TASK DIRECTIONS: In the records below, find the line with "Image resolution: width=268, height=2576." and the line with "[radio] (25, 88)". Print both exactly, along with every line between them, and no other line.

DATA FOR REVIEW:
====

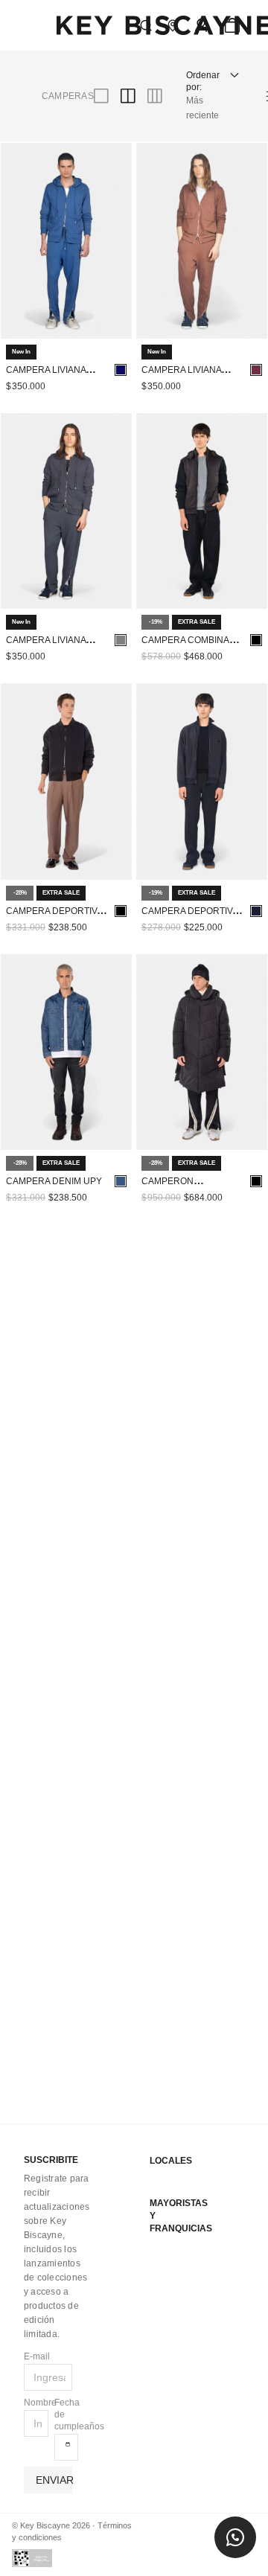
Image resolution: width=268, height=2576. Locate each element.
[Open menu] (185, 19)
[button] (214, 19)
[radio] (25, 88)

====

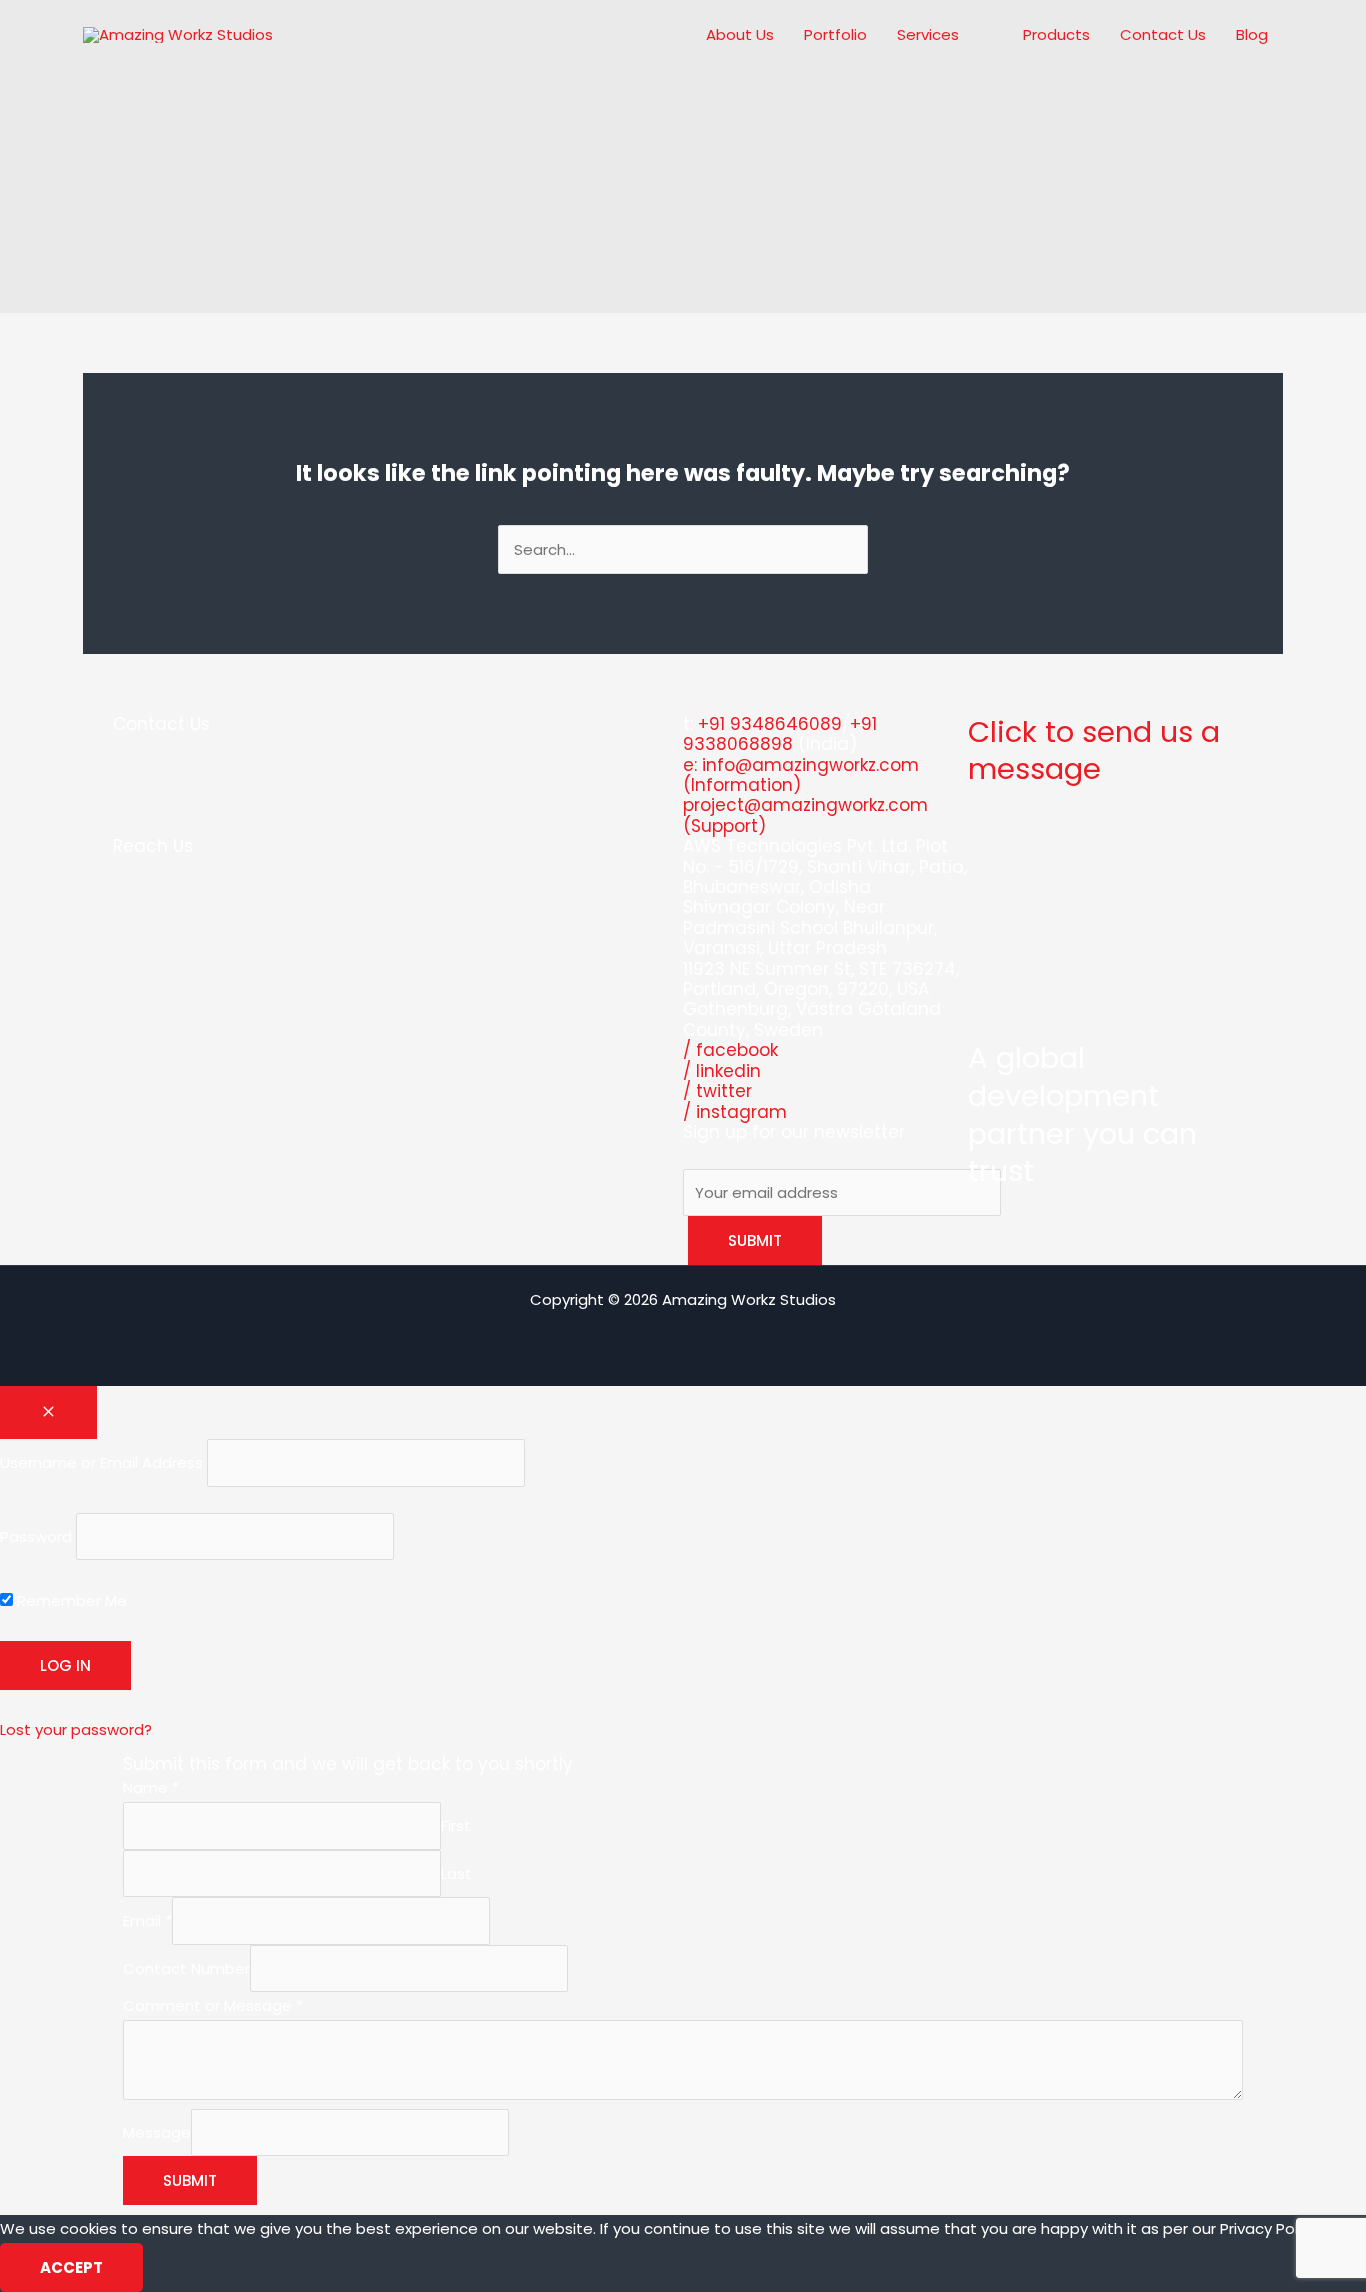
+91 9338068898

====

REPLY:
Image resolution: width=268, height=2576. Locate each element.
[Open menu] (185, 19)
[button] (214, 19)
[radio] (25, 88)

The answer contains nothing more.